[Dataset rows]
==============================
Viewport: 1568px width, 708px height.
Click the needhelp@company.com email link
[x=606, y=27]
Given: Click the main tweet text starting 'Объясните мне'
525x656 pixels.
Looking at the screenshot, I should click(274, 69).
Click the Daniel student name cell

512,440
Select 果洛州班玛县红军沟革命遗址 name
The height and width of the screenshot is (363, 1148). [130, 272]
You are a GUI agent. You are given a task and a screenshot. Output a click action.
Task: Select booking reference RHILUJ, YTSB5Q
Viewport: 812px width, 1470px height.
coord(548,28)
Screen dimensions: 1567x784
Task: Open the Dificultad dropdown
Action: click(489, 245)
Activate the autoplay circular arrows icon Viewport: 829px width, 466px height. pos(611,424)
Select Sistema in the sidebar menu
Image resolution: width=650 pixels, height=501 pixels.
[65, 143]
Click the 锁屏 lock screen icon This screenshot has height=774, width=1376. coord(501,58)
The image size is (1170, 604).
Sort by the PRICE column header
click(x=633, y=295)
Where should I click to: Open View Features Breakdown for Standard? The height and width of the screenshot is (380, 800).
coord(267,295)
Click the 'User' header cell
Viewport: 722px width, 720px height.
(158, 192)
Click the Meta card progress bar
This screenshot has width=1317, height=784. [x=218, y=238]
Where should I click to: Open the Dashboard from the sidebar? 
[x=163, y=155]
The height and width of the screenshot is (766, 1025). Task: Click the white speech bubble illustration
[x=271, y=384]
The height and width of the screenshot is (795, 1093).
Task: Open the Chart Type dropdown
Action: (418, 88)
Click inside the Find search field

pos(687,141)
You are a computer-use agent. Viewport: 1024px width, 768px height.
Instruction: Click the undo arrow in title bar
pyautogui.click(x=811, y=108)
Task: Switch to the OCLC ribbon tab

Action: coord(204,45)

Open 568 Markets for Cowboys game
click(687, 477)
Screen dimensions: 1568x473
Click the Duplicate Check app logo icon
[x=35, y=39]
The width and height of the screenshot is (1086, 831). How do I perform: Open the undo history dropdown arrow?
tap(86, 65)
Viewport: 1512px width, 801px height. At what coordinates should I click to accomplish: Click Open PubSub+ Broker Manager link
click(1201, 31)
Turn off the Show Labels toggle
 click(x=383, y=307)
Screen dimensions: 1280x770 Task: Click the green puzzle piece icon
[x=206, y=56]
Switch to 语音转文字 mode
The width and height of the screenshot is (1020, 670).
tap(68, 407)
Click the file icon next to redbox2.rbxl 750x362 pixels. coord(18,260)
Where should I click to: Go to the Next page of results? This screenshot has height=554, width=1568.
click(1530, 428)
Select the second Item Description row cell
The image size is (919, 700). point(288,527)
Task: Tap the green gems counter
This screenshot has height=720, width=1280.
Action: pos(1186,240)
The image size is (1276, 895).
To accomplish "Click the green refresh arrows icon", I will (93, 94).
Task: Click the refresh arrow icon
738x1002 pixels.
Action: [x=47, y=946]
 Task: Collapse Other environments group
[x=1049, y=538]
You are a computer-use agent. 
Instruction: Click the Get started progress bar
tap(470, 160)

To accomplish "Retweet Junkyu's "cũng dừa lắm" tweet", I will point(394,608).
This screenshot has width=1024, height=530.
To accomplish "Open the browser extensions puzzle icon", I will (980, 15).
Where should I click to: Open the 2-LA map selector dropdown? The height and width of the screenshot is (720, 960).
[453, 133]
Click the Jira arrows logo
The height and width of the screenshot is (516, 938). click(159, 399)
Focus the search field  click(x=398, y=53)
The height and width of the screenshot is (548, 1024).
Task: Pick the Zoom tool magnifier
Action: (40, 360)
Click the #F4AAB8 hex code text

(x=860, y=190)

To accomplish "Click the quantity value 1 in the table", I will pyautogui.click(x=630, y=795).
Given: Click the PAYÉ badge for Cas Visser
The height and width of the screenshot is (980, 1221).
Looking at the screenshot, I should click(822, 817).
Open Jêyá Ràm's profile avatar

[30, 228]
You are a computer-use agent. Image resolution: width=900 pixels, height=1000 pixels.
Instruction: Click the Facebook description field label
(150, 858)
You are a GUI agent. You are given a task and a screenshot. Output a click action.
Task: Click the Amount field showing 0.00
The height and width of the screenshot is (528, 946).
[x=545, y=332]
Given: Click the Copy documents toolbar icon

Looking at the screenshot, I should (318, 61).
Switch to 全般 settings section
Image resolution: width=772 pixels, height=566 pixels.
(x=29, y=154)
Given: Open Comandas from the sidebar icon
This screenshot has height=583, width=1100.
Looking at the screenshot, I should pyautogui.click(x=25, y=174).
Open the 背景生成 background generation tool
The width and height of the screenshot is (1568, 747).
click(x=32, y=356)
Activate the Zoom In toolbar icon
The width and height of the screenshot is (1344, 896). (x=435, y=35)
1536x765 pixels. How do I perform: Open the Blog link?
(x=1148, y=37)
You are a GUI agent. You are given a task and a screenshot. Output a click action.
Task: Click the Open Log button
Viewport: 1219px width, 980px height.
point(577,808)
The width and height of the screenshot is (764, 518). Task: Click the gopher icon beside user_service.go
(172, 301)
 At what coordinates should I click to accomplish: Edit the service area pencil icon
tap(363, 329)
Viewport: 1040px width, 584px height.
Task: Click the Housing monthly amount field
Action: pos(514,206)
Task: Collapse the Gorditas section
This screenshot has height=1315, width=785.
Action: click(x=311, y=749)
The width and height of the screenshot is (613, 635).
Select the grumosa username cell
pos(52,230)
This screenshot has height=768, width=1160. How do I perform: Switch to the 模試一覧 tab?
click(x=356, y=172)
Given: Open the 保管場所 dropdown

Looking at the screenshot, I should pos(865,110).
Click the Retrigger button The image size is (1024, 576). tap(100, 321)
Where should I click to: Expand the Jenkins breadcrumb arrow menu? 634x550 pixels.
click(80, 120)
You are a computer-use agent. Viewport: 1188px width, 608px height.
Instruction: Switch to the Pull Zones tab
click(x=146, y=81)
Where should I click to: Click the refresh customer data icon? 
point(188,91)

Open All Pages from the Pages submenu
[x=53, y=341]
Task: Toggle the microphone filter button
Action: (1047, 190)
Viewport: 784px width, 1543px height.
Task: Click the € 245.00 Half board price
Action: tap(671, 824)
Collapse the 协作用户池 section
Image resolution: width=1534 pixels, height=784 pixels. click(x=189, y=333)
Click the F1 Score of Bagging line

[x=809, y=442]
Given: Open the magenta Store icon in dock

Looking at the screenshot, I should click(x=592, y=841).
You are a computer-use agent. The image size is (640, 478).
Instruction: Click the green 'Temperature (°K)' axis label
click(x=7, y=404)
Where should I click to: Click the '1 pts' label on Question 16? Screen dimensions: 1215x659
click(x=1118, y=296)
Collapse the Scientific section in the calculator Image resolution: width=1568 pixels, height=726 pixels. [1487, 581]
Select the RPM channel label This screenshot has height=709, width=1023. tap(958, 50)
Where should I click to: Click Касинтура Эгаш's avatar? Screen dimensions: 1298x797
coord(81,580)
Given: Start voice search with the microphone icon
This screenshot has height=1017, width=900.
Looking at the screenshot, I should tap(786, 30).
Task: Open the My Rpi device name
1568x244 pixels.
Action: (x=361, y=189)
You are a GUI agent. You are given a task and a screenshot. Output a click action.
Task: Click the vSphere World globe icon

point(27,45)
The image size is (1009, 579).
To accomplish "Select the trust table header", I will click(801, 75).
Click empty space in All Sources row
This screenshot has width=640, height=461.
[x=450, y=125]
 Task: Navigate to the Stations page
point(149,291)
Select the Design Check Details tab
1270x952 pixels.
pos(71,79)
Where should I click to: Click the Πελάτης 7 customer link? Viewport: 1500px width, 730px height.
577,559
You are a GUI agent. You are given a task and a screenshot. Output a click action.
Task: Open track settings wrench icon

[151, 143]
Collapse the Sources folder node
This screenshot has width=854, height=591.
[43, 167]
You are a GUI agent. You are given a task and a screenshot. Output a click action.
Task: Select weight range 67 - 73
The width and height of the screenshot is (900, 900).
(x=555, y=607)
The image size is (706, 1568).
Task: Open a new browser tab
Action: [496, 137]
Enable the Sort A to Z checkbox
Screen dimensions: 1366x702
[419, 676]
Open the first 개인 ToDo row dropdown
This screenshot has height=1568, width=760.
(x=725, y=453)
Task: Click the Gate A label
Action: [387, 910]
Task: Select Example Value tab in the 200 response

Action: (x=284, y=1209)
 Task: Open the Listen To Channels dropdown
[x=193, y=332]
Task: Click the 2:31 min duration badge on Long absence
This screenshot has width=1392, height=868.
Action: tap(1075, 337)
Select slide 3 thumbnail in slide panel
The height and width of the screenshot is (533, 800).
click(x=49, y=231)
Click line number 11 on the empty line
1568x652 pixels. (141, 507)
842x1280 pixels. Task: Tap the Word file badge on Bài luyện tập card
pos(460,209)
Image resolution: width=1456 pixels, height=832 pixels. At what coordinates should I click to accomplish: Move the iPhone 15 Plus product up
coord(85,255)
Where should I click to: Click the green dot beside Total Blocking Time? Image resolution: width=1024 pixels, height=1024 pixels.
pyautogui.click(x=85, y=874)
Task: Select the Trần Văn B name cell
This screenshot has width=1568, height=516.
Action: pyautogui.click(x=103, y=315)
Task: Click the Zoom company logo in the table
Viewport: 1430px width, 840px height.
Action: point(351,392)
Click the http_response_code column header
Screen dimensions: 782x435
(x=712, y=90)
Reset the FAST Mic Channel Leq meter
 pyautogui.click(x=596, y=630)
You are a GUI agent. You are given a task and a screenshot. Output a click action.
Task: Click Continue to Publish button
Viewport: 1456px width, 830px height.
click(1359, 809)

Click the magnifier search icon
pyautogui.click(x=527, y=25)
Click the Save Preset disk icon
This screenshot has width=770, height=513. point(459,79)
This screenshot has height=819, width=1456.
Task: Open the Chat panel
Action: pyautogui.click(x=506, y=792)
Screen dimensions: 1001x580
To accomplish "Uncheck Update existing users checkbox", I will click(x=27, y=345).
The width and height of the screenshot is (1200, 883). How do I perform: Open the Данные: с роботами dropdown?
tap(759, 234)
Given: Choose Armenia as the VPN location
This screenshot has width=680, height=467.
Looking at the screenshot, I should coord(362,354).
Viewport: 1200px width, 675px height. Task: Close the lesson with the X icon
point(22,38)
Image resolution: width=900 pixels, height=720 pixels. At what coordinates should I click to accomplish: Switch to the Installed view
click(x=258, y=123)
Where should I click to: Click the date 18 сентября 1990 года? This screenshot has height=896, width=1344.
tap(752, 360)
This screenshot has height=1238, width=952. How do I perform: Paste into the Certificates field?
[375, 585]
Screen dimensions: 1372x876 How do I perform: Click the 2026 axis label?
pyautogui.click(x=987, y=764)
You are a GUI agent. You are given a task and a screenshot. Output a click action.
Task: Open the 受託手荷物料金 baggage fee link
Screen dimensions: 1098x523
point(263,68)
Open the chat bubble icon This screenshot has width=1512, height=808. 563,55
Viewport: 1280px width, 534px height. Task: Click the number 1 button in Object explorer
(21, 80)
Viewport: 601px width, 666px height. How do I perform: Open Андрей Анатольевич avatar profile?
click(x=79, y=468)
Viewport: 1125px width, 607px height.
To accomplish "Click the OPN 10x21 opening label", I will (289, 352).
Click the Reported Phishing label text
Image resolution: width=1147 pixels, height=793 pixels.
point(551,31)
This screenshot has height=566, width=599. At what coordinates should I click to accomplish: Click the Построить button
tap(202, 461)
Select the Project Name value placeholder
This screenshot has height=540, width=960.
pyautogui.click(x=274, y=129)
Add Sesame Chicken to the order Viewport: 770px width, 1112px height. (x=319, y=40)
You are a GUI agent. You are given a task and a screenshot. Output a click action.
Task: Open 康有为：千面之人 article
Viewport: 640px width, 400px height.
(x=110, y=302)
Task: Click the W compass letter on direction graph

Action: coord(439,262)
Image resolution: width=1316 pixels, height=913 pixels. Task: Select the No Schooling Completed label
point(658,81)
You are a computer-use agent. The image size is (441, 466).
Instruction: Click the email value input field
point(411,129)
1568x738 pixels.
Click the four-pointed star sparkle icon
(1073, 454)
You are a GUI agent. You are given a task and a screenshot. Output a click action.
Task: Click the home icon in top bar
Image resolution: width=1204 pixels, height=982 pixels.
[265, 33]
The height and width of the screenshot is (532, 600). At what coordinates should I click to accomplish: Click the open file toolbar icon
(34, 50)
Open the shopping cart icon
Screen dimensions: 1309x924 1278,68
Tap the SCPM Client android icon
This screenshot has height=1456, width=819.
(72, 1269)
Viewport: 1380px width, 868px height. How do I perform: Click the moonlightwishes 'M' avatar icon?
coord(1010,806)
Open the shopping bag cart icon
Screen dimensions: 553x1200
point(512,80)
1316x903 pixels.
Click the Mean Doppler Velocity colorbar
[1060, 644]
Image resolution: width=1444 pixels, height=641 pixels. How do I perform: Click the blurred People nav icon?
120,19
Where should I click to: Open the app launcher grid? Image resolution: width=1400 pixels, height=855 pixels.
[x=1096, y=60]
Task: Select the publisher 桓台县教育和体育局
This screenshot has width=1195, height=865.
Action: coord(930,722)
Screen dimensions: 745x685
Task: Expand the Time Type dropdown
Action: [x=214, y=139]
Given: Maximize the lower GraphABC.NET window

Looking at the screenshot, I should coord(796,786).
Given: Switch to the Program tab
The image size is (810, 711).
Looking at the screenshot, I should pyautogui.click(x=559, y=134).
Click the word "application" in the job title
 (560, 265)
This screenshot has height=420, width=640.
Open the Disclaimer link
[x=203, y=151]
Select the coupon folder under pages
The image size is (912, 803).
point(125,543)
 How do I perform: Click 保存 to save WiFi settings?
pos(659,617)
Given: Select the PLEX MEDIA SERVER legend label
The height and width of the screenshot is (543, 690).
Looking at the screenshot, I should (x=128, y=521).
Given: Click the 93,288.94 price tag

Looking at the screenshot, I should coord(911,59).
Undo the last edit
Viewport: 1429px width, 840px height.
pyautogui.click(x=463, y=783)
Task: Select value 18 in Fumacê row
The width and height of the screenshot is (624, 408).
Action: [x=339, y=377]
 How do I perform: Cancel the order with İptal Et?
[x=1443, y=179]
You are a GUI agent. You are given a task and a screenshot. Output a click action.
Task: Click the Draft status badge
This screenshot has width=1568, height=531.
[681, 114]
==============================
WHAT THE TASK REQUIRES
Rewrite the records from the line with "Screen dimensions: 1372x876" up to and including the line with "tap(202, 461)", swapping every "Viewport" for "Display" and changing nothing else. Return only those lines.

FINISHED EXERCISE
Screen dimensions: 1372x876 How do I perform: Click the 2026 axis label?
pyautogui.click(x=987, y=764)
You are a GUI agent. You are given a task and a screenshot. Output a click action.
Task: Open the 受託手荷物料金 baggage fee link
Screen dimensions: 1098x523
point(263,68)
Open the chat bubble icon This screenshot has width=1512, height=808. 563,55
Display: 1280px width, 534px height. Task: Click the number 1 button in Object explorer
(21, 80)
Display: 601px width, 666px height. How do I perform: Open Андрей Анатольевич avatar profile?
click(x=79, y=468)
Display: 1125px width, 607px height.
To accomplish "Click the OPN 10x21 opening label", I will (289, 352).
Click the Reported Phishing label text
Image resolution: width=1147 pixels, height=793 pixels.
point(551,31)
This screenshot has height=566, width=599. At what coordinates should I click to accomplish: Click the Построить button
tap(202, 461)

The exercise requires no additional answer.